Les variations des trajectoires conjugales

Le tableau 1 décrit les parcours conjugaux des hommes et des femmes nés entre 1923 et 1972 en fonction du nombre de transitions ayant été vécues à l’âge de 45 ans, 55 ans et 65 ans ; dans ce tableau, les fins d’union incluent à la fois les ruptures volontaires (séparations et divorces) et involontaires (décès du conjoint) d’union. Un premier coup d’oeil indique que la très grande majorité des répondants rejoints par l’enquête (95 % ou plus) avait déjà vécu en union avant d’atteindre leur 45e anniversaire, et ce, peu importe leur cohorte de naissance, une très faible fraction d’entre eux ayant connu leur première union passé cet âge (comparer les pourcentages ayant vécu une transition à 45 ans et aux âges plus élevés). Ces pourcentages surestiment sans doute quelque peu la proportion d’hommes et de femmes qui ont vécu au moins une fois au cours de leur vie avec un conjoint marié ou cohabitant, et ce, de façon un peu plus marquée parmi les cohortes plus âgées ; cela tient, d’une part, à la difficulté plus grande qu’ont les enquêtes de rejoindre les personnes vivant seules et, d’autre part, au fait que les personnes âgées qui sont sans conjoint sont plus susceptibles que leurs vis-à-vis en couple de résider en institution et donc d’échapper à l’enquête.

- - -

*Consigne*
Répondez aux questions suivantes d'après l'extrait sur les trajectoires conjugales :
1. Entre quelles années sont nés les hommes et les femmes dont le tableau 1 décrit les parcours conjugaux ?
2. Quelle proportion des répondants avait déjà vécu en union avant d'atteindre son 45e anniversaire ?
3. Quelles sont les deux raisons données pour expliquer que ces pourcentages surestiment la proportion de personnes ayant vécu avec un conjoint ?

*Données fournies*

- - -

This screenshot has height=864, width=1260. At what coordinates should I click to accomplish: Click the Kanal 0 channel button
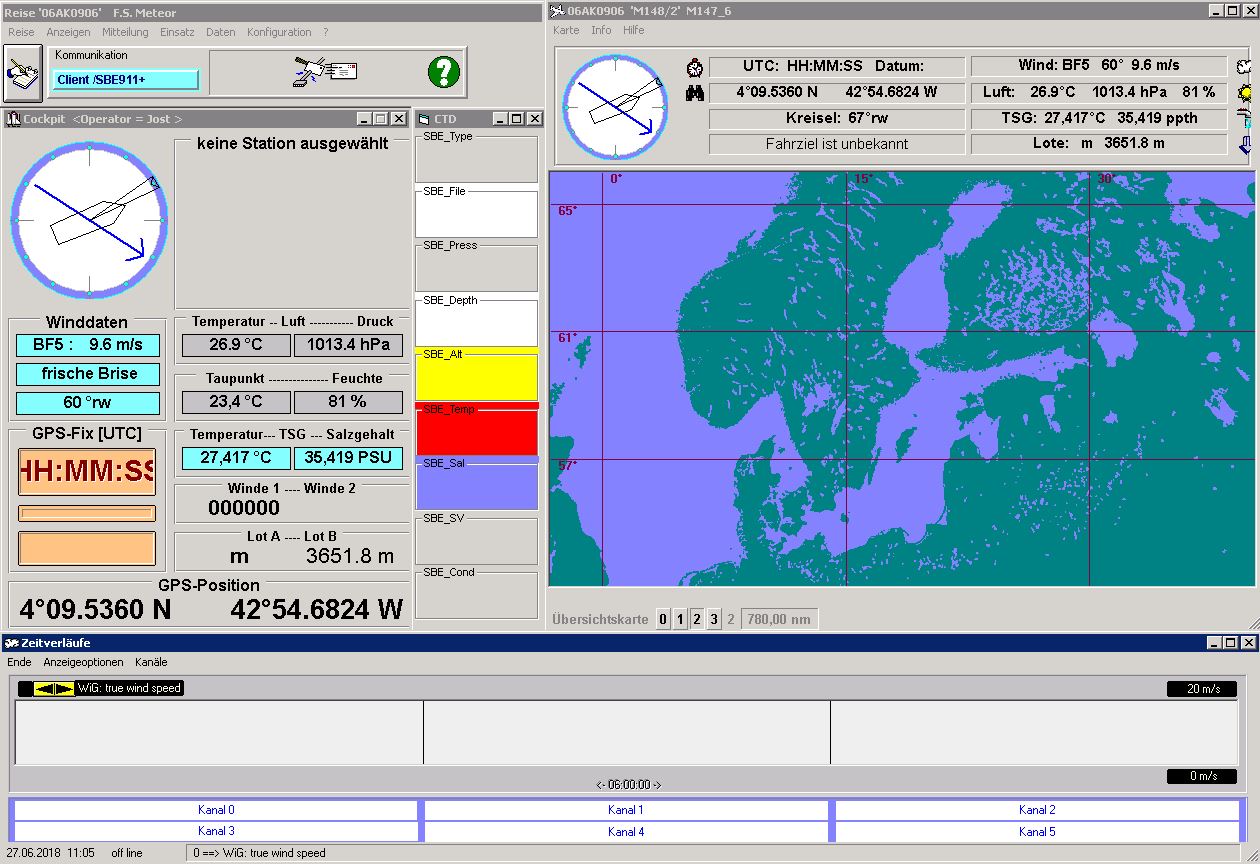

- - -

*Réponse*
1. Entre 1923 et 1972.
2. 95 % ou plus.
3. Les enquêtes ont plus de mal à rejoindre les personnes vivant seules. Les personnes âgées sans conjoint sont aussi plus susceptibles de résider en institution et donc d'échapper à l'enquête.